## start

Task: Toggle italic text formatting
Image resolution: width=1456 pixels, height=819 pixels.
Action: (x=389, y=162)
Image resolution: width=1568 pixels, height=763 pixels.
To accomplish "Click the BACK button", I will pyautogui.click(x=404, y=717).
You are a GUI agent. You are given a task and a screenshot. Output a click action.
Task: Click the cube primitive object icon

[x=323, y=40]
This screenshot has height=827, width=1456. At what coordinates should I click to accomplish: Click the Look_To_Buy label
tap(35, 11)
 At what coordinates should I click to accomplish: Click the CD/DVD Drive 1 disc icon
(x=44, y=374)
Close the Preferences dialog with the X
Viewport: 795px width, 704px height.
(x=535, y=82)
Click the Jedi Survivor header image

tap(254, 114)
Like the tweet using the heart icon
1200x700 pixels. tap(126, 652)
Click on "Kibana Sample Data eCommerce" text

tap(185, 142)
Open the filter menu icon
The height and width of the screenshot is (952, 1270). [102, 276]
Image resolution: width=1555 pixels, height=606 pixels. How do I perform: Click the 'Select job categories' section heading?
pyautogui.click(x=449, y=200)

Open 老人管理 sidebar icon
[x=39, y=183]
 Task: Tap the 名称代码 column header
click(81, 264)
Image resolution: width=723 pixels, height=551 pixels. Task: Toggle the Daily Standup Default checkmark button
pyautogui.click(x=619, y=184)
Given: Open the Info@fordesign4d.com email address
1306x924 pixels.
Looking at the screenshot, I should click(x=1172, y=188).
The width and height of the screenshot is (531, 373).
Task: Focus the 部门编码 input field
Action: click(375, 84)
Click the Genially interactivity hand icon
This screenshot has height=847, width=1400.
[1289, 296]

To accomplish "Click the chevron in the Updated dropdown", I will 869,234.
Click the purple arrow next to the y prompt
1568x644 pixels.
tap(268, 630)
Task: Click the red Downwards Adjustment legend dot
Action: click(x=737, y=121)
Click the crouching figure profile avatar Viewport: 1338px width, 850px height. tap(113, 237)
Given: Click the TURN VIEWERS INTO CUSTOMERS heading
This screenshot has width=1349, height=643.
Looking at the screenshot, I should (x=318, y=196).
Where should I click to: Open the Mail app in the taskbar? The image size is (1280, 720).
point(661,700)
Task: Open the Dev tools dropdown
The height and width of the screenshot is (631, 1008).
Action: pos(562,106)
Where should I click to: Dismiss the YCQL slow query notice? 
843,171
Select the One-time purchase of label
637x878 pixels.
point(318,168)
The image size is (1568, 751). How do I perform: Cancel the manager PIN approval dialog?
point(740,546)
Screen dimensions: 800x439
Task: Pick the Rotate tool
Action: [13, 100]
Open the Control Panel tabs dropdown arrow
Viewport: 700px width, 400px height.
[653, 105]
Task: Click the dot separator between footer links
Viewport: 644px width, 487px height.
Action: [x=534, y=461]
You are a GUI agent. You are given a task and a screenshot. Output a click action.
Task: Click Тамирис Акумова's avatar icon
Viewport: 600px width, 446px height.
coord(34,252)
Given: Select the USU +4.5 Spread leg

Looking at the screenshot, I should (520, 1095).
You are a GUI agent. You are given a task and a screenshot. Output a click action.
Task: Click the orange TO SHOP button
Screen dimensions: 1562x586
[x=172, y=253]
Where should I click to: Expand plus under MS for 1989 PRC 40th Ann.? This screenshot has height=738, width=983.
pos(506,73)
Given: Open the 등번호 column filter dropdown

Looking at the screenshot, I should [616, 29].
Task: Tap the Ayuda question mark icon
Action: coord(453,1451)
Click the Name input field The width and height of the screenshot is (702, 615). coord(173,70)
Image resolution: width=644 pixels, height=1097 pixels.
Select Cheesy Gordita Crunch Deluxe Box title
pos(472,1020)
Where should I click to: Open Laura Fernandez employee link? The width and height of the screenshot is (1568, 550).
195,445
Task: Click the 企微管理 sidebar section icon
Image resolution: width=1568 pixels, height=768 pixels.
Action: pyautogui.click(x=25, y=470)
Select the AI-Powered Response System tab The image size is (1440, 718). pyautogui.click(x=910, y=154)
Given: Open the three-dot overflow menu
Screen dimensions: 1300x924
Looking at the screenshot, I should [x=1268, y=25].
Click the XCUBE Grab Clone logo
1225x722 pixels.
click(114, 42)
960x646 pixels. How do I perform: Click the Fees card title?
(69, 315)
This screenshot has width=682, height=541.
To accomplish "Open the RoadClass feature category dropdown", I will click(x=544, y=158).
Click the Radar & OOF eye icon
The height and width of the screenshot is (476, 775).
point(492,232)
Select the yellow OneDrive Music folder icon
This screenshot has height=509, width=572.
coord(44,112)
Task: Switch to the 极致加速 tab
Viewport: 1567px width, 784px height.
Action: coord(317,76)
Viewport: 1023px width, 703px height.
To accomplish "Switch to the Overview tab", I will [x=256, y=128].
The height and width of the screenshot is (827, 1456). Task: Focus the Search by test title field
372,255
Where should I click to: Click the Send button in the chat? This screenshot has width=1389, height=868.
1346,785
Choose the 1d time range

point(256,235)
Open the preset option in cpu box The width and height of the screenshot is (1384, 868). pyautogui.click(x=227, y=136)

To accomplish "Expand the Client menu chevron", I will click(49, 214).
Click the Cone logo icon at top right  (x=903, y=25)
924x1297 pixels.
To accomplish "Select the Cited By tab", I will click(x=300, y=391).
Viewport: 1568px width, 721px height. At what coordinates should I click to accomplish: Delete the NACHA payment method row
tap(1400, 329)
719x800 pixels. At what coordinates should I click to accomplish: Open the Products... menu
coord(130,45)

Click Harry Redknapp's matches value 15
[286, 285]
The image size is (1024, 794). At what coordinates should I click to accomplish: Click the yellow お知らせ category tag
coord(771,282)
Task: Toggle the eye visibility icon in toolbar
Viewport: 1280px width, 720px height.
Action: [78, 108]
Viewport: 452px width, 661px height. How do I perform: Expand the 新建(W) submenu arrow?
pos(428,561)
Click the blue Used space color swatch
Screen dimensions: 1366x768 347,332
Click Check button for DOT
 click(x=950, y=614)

## end

Return every item above word for word and in the same order.

The answer:
Task: Toggle italic text formatting
Image resolution: width=1456 pixels, height=819 pixels.
Action: (x=389, y=162)
Image resolution: width=1568 pixels, height=763 pixels.
To accomplish "Click the BACK button", I will pyautogui.click(x=404, y=717).
You are a GUI agent. You are given a task and a screenshot. Output a click action.
Task: Click the cube primitive object icon

[x=323, y=40]
This screenshot has height=827, width=1456. At what coordinates should I click to accomplish: Click the Look_To_Buy label
tap(35, 11)
 At what coordinates should I click to accomplish: Click the CD/DVD Drive 1 disc icon
(x=44, y=374)
Close the Preferences dialog with the X
Viewport: 795px width, 704px height.
(x=535, y=82)
Click the Jedi Survivor header image

tap(254, 114)
Like the tweet using the heart icon
1200x700 pixels. tap(126, 652)
Click on "Kibana Sample Data eCommerce" text

tap(185, 142)
Open the filter menu icon
The height and width of the screenshot is (952, 1270). [102, 276]
Image resolution: width=1555 pixels, height=606 pixels. How do I perform: Click the 'Select job categories' section heading?
pyautogui.click(x=449, y=200)

Open 老人管理 sidebar icon
[x=39, y=183]
 Task: Tap the 名称代码 column header
click(81, 264)
Image resolution: width=723 pixels, height=551 pixels. Task: Toggle the Daily Standup Default checkmark button
pyautogui.click(x=619, y=184)
Given: Open the Info@fordesign4d.com email address
1306x924 pixels.
Looking at the screenshot, I should click(x=1172, y=188).
The width and height of the screenshot is (531, 373).
Task: Focus the 部门编码 input field
Action: click(375, 84)
Click the Genially interactivity hand icon
This screenshot has height=847, width=1400.
[1289, 296]

To accomplish "Click the chevron in the Updated dropdown", I will 869,234.
Click the purple arrow next to the y prompt
1568x644 pixels.
tap(268, 630)
Task: Click the red Downwards Adjustment legend dot
Action: click(x=737, y=121)
Click the crouching figure profile avatar Viewport: 1338px width, 850px height. tap(113, 237)
Given: Click the TURN VIEWERS INTO CUSTOMERS heading
This screenshot has width=1349, height=643.
Looking at the screenshot, I should (x=318, y=196).
Where should I click to: Open the Mail app in the taskbar? The image size is (1280, 720).
point(661,700)
Task: Open the Dev tools dropdown
The height and width of the screenshot is (631, 1008).
Action: pos(562,106)
Where should I click to: Dismiss the YCQL slow query notice? 
843,171
Select the One-time purchase of label
637x878 pixels.
point(318,168)
The image size is (1568, 751). How do I perform: Cancel the manager PIN approval dialog?
point(740,546)
Screen dimensions: 800x439
Task: Pick the Rotate tool
Action: [13, 100]
Open the Control Panel tabs dropdown arrow
Viewport: 700px width, 400px height.
[653, 105]
Task: Click the dot separator between footer links
Viewport: 644px width, 487px height.
Action: [x=534, y=461]
You are a GUI agent. You are given a task and a screenshot. Output a click action.
Task: Click Тамирис Акумова's avatar icon
Viewport: 600px width, 446px height.
coord(34,252)
Given: Select the USU +4.5 Spread leg

Looking at the screenshot, I should (520, 1095).
You are a GUI agent. You are given a task and a screenshot. Output a click action.
Task: Click the orange TO SHOP button
Screen dimensions: 1562x586
[x=172, y=253]
Where should I click to: Expand plus under MS for 1989 PRC 40th Ann.? This screenshot has height=738, width=983.
pos(506,73)
Given: Open the 등번호 column filter dropdown

Looking at the screenshot, I should [616, 29].
Task: Tap the Ayuda question mark icon
Action: coord(453,1451)
Click the Name input field The width and height of the screenshot is (702, 615). coord(173,70)
Image resolution: width=644 pixels, height=1097 pixels.
Select Cheesy Gordita Crunch Deluxe Box title
pos(472,1020)
Where should I click to: Open Laura Fernandez employee link? The width and height of the screenshot is (1568, 550).
195,445
Task: Click the 企微管理 sidebar section icon
Image resolution: width=1568 pixels, height=768 pixels.
Action: pyautogui.click(x=25, y=470)
Select the AI-Powered Response System tab The image size is (1440, 718). pyautogui.click(x=910, y=154)
Given: Open the three-dot overflow menu
Screen dimensions: 1300x924
Looking at the screenshot, I should [x=1268, y=25].
Click the XCUBE Grab Clone logo
1225x722 pixels.
click(114, 42)
960x646 pixels. How do I perform: Click the Fees card title?
(69, 315)
This screenshot has width=682, height=541.
To accomplish "Open the RoadClass feature category dropdown", I will click(x=544, y=158).
Click the Radar & OOF eye icon
The height and width of the screenshot is (476, 775).
point(492,232)
Select the yellow OneDrive Music folder icon
This screenshot has height=509, width=572.
coord(44,112)
Task: Switch to the 极致加速 tab
Viewport: 1567px width, 784px height.
Action: coord(317,76)
Viewport: 1023px width, 703px height.
To accomplish "Switch to the Overview tab", I will [x=256, y=128].
The height and width of the screenshot is (827, 1456). Task: Focus the Search by test title field
372,255
Where should I click to: Click the Send button in the chat? This screenshot has width=1389, height=868.
1346,785
Choose the 1d time range

point(256,235)
Open the preset option in cpu box The width and height of the screenshot is (1384, 868). pyautogui.click(x=227, y=136)

To accomplish "Expand the Client menu chevron", I will click(49, 214).
Click the Cone logo icon at top right  (x=903, y=25)
924x1297 pixels.
To accomplish "Select the Cited By tab", I will click(x=300, y=391).
Viewport: 1568px width, 721px height. At what coordinates should I click to accomplish: Delete the NACHA payment method row
tap(1400, 329)
719x800 pixels. At what coordinates should I click to accomplish: Open the Products... menu
coord(130,45)

Click Harry Redknapp's matches value 15
[286, 285]
The image size is (1024, 794). At what coordinates should I click to accomplish: Click the yellow お知らせ category tag
coord(771,282)
Task: Toggle the eye visibility icon in toolbar
Viewport: 1280px width, 720px height.
Action: [78, 108]
Viewport: 452px width, 661px height. How do I perform: Expand the 新建(W) submenu arrow?
pos(428,561)
Click the blue Used space color swatch
Screen dimensions: 1366x768 347,332
Click Check button for DOT
 click(x=950, y=614)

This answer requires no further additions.